Contrapunto
De la fascinación por el progreso hemos pasado a la psicosis de la toxicidad. No pasa un día sin que se publique un nuevo estudio sobre los riesgos para la salud de productos que hasta ahora parecían inofensivos.
En principio, todo es sospechoso. Este cambio de enfoque se advierte en el informe del Worldwatch Institute sobre La situación en el mundo, 1994. El capítulo dedicado a Riesgos ambientales para la salud no sólo señala sustancias químicas que han sido relacionadas con enfermedades. También destaca -como una peligrosa incógnita- que se desconocen los efectos en la salud del 80% de los cerca de 50.000 productos químicos industriales de uso habitual. Cabría pensar que si hasta ahora no se han detectado efectos tóxicos, lo más probable es que no los tengan. Pero para el Worldwatch Institute toda sustancia química parece ser culpable, mientras no se demuestre lo contrario.
La actitud alarmista se repite a propósito de los efectos sobre el sistema reproductivo: «Se ignora el origen de aproximadamente el 60% de los trastornos reproductivos y de desarrollo, lo que deja un amplio margen para que los contaminantes ambientales desempeñen un papel protagonista». Con semejante razonamiento, también se podría achacar a la contaminación ambiental la desaparición de los dinosaurios o el colapso de la civilización maya, cuyas causas nos son por ahora desconocidas.
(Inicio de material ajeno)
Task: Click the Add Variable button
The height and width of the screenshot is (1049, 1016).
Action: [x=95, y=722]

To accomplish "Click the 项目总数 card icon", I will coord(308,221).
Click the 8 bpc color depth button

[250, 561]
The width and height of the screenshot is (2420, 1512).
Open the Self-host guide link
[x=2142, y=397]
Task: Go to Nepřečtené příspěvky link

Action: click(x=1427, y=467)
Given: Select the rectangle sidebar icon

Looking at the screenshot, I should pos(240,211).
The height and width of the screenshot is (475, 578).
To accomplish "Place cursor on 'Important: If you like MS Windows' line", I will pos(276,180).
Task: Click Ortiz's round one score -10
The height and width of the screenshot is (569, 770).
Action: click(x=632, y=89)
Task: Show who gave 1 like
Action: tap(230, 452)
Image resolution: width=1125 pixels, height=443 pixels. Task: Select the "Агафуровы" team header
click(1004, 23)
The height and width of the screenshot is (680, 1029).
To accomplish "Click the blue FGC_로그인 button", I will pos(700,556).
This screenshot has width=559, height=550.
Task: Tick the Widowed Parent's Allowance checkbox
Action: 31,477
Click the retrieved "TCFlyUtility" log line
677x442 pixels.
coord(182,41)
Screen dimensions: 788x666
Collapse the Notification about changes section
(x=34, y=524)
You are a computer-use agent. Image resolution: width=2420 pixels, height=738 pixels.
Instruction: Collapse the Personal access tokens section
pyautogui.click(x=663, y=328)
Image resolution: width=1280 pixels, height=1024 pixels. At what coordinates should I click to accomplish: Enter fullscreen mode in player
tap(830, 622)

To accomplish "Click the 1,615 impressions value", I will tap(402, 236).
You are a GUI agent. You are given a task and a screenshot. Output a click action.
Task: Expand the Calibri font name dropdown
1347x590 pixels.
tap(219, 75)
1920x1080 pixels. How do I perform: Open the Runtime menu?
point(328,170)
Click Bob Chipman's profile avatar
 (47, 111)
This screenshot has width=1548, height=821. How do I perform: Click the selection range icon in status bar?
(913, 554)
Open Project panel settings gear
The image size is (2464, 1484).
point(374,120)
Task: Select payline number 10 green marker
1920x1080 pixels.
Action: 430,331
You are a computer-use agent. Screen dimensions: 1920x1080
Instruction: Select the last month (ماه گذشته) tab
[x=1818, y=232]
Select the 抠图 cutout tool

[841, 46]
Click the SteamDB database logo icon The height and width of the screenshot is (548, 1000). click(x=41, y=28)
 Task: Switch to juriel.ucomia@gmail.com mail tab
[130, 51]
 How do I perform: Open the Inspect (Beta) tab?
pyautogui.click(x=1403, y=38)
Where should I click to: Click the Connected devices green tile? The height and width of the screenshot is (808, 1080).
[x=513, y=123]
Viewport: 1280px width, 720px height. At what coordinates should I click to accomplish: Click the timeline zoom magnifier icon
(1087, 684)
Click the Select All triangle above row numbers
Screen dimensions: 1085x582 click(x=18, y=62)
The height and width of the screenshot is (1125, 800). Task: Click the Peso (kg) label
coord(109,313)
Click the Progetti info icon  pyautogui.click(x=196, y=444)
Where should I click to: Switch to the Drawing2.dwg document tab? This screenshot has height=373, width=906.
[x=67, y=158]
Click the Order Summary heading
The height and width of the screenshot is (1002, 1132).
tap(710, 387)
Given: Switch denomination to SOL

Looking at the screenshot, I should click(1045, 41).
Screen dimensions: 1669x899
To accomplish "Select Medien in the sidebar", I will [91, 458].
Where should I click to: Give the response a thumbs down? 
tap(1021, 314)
Ciertamente, los ecologistas han sabido poner en evidencia ciertos efectos del progreso que podrían resultar peligrosos. Pero también es peligrosa la tendencia a crear psicosis de alarma sin datos que la justifiquen. Así lo hace ver en un artículo reciente el Premio Nobel de química, Jean-Marie Lehn, a propósito de la oposición entre «química» y «naturaleza»: «Un producto es siempre químico, sea o no natural. En un caso es generado por una planta o un animal; en el otro, es fabricado en un laboratorio. Pero esta diferencia de origen no influye forzosamente sobre su composición, y una sustancia ‘natural’ no tiene por qué ser menos tóxica que su equivalente sintetizado en laboratorio, el cual, por el contrario, suele ser más puro».
Lehn cuenta también una curiosa experiencia: «Hace algunos años, el norteamericano Bruce Ames, profesor de la Universidad de Berkeley, tuvo la idea de aplicar a los productos agroalimentarios el test que había puesto a punto para determinar el posible carácter cancerígeno de las sustancias químicas artificiales. El número de alimentos potencialmente cancerígenos que detectó así es impresionante: el 99,99% de ellos eran ‘completamente naturales'» (Le Monde, 27-IV-94).
Si, a pesar de todo, ha crecido la esperanza de vida en el mundo moderno, quizá se deba a que ahora los riesgos reales son menores que antes.